On a recent Sunday morning, a religious education teacher divided her third graders into groups as part of a lesson on values. Treats were unevenly distributed to each group. The teacher asked the group who had more than enough to go around if they might share some of their treats with the others. The response was, "Why would we want to share with them?" The teacher then turned to a group with too few treats and asked how they felt that the group with so much more was not willing to share. A voice from the group said, "We should kill them." It was her daughter.

Sometimes we ask ourselves: That is my child? Really? How did they miss some key concepts? Be kind. Don't hurt one another. Forgive. Do your best.

We can be frustrated by the disconnect between what we hope for our children to learn and the evidence of what has been learned. In her book, "In the Midst of Chaos: Caring for Children as a Spiritual Practice," Bonnie Miller-McLemore insists that the very attempt to figure out what is true, right and good in our parenting is itself a spiritual practice. This attempt may be all we have to hold onto on some days.

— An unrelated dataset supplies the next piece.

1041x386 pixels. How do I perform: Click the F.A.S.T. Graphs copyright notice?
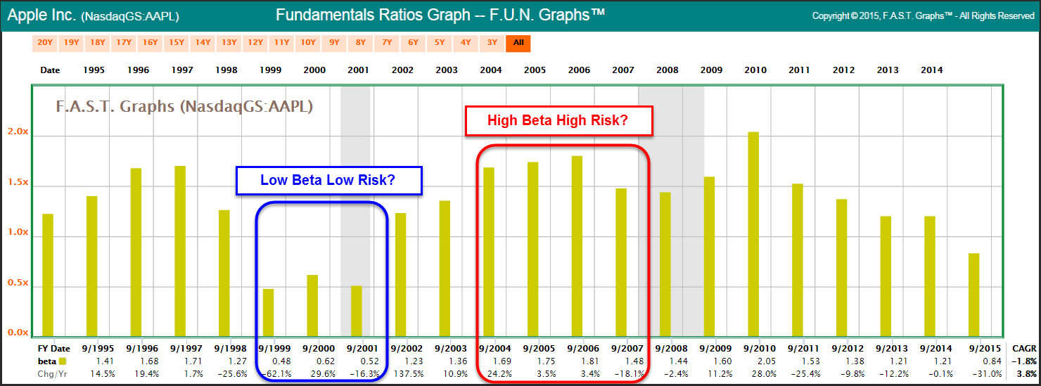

In the Christian tradition, as McLemore points out, Mary, the Mother of Jesus, "pondered these things in her heart." Pondering can be a form of prayer. It is a turning over in one's mind, and a turning over to God, our deepest hopes and concerns. We may be at a loss for how to best parent. There is no way to avoid these moments. Spirituality is how we make meaning out of the very stuff of our lives, especially loss and disillusionment and uncertainty. Spiritual care of ourselves is one of the greatest gifts that we can offer to our children.

We want those we love to know that when they stumble, struggle or fail it is not the end of their journey. We need to remind ourselves of the same thing. We may call upon our faith, that which orients and sustains us, when we feel that we have no resources left within us.

Our faith traditions offer a vocabulary with which to reflect upon and wonder about the most profound, joyful and frightening aspects of our existence. And they may teach us some practices, among them prayer and meditation, as ways to pause and reflect before reacting. I know a parent who is learning about meditation in order to teach this to her children.

We don't have to have all the answers. We ponder things in our hearts. It also helps to ponder together. At St. Paul's we are offering a series on Sunday mornings and Wednesday evenings to explore how our spirituality, our understanding of God's presence in our lives, supports healthy relationships. Please join us.

For more information, go to www.stpaulsfairfield.org .


661 Old Post Road, Fairfield


PASTOR: Rev. Judith L. Rhodes, rector


This week, the church began a forum series and small group discussions, to support healthy relationships. The forums are led by Elisabeth Tullis Schneider, a licensed marriage and family therapist, along with guest professionals for the various topics. Each Sunday seminar will cover a specific topic and offer a companion session on the following Wednesday evening for additional small-group conversation with Schneider. All sessions are free and open to the public.

Session One on Sunday, Feb. 27, focused on "Growing Healthy, Happy Kids." Discussion session on Wednesday, March 2, from 7-8:30 p.m. in the fireside room.

Session Two on Sunday, March 13, will cover "Building Relationships that Stand the Test of Time," at 10:30 a.m. in the parish hall. Discussion session on Wednesday, March 16, from 7:30-8:30 p.m. in the fireside room.

Session Three on Sunday, April 10, will discuss "Children and Stress: Helping Your Child Navigate Life's Toughest Challenges," at 10:30 a.m. in the parish hall. Discussion session on Wednesday, April 13, from 7:30-8:30 p.m. in the fireside room.

Session Four on Sunday, May 8, will cover "The Ups and Downs of Adolescence: Understanding the Mind of a Teen," at 10:30 a.m. in the parish hall. Discussion session on Wednesday, May 10, from 7:30-8:30 p.m. in the fireside room.